GOAL OF THE EXERCISE
The answer must consist only of the lines from the line with "Open the sparkle AI assistant icon" to the line with "Viewport: 542px width, 392px height.", both included, exactly as they stand below.

EXERCISE DATA
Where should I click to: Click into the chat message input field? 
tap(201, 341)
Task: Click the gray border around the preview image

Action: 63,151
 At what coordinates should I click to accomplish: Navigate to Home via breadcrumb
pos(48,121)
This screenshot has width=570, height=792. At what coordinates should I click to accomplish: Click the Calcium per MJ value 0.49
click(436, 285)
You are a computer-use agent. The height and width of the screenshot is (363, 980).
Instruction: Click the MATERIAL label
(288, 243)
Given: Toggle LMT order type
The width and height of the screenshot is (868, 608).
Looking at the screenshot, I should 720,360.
* * *
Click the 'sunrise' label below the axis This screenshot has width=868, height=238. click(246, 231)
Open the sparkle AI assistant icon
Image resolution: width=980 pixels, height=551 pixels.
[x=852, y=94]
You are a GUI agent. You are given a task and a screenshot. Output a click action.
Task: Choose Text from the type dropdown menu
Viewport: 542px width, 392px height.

ANSWER BELOW
Open the sparkle AI assistant icon
Image resolution: width=980 pixels, height=551 pixels.
[x=852, y=94]
You are a GUI agent. You are given a task and a screenshot. Output a click action.
Task: Choose Text from the type dropdown menu
Viewport: 542px width, 392px height.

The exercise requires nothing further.